#### WHAT IS BEING ASKED:
Without altering a single word, repeat the records that follow.

- Opening Delimiter -

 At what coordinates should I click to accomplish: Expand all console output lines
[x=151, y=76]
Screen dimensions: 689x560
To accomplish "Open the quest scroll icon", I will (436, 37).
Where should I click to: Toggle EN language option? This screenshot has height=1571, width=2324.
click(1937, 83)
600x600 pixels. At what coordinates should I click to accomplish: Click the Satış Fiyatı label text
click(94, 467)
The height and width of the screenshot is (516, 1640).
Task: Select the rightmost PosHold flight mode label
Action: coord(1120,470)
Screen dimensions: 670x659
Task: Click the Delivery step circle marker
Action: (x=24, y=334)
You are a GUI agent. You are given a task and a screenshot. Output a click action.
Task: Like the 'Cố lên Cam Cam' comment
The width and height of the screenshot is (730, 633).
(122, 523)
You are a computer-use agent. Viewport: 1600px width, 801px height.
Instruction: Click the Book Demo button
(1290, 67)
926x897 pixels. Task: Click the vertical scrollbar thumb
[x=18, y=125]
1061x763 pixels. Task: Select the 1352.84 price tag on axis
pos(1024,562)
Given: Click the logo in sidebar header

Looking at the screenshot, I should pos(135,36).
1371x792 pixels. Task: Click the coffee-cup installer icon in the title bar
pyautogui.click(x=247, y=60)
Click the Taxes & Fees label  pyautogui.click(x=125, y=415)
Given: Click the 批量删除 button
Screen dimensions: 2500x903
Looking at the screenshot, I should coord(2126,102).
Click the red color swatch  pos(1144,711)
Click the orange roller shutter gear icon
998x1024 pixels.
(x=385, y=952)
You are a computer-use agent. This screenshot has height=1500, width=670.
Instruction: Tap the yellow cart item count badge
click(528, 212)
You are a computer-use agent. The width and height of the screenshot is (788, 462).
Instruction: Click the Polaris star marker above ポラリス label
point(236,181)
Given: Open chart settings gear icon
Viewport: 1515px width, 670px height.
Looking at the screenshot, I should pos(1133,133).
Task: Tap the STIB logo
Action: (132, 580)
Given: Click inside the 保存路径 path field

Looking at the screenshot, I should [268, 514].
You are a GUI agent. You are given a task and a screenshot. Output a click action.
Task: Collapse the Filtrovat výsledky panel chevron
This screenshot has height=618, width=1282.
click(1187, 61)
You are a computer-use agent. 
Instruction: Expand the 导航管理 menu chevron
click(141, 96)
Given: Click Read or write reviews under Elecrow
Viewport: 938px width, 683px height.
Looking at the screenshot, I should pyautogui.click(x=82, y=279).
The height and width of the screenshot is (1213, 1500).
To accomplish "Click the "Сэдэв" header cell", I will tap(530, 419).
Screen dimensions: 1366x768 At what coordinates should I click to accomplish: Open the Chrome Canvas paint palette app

- Closing Delimiter -

#### WRITTEN ANSWER:
 At what coordinates should I click to accomplish: Expand all console output lines
[x=151, y=76]
Screen dimensions: 689x560
To accomplish "Open the quest scroll icon", I will (436, 37).
Where should I click to: Toggle EN language option? This screenshot has height=1571, width=2324.
click(1937, 83)
600x600 pixels. At what coordinates should I click to accomplish: Click the Satış Fiyatı label text
click(94, 467)
The height and width of the screenshot is (516, 1640).
Task: Select the rightmost PosHold flight mode label
Action: coord(1120,470)
Screen dimensions: 670x659
Task: Click the Delivery step circle marker
Action: (x=24, y=334)
You are a GUI agent. You are given a task and a screenshot. Output a click action.
Task: Like the 'Cố lên Cam Cam' comment
The width and height of the screenshot is (730, 633).
(122, 523)
You are a computer-use agent. Viewport: 1600px width, 801px height.
Instruction: Click the Book Demo button
(1290, 67)
926x897 pixels. Task: Click the vertical scrollbar thumb
[x=18, y=125]
1061x763 pixels. Task: Select the 1352.84 price tag on axis
pos(1024,562)
Given: Click the logo in sidebar header

Looking at the screenshot, I should pos(135,36).
1371x792 pixels. Task: Click the coffee-cup installer icon in the title bar
pyautogui.click(x=247, y=60)
Click the Taxes & Fees label  pyautogui.click(x=125, y=415)
Given: Click the 批量删除 button
Screen dimensions: 2500x903
Looking at the screenshot, I should coord(2126,102).
Click the red color swatch  pos(1144,711)
Click the orange roller shutter gear icon
998x1024 pixels.
(x=385, y=952)
You are a computer-use agent. This screenshot has height=1500, width=670.
Instruction: Tap the yellow cart item count badge
click(528, 212)
You are a computer-use agent. The width and height of the screenshot is (788, 462).
Instruction: Click the Polaris star marker above ポラリス label
point(236,181)
Given: Open chart settings gear icon
Viewport: 1515px width, 670px height.
Looking at the screenshot, I should pos(1133,133).
Task: Tap the STIB logo
Action: (132, 580)
Given: Click inside the 保存路径 path field

Looking at the screenshot, I should [268, 514].
You are a GUI agent. You are given a task and a screenshot. Output a click action.
Task: Collapse the Filtrovat výsledky panel chevron
This screenshot has height=618, width=1282.
click(1187, 61)
You are a computer-use agent. 
Instruction: Expand the 导航管理 menu chevron
click(141, 96)
Given: Click Read or write reviews under Elecrow
Viewport: 938px width, 683px height.
Looking at the screenshot, I should pyautogui.click(x=82, y=279).
The height and width of the screenshot is (1213, 1500).
To accomplish "Click the "Сэдэв" header cell", I will tap(530, 419).
Screen dimensions: 1366x768 At what coordinates should I click to accomplish: Open the Chrome Canvas paint palette app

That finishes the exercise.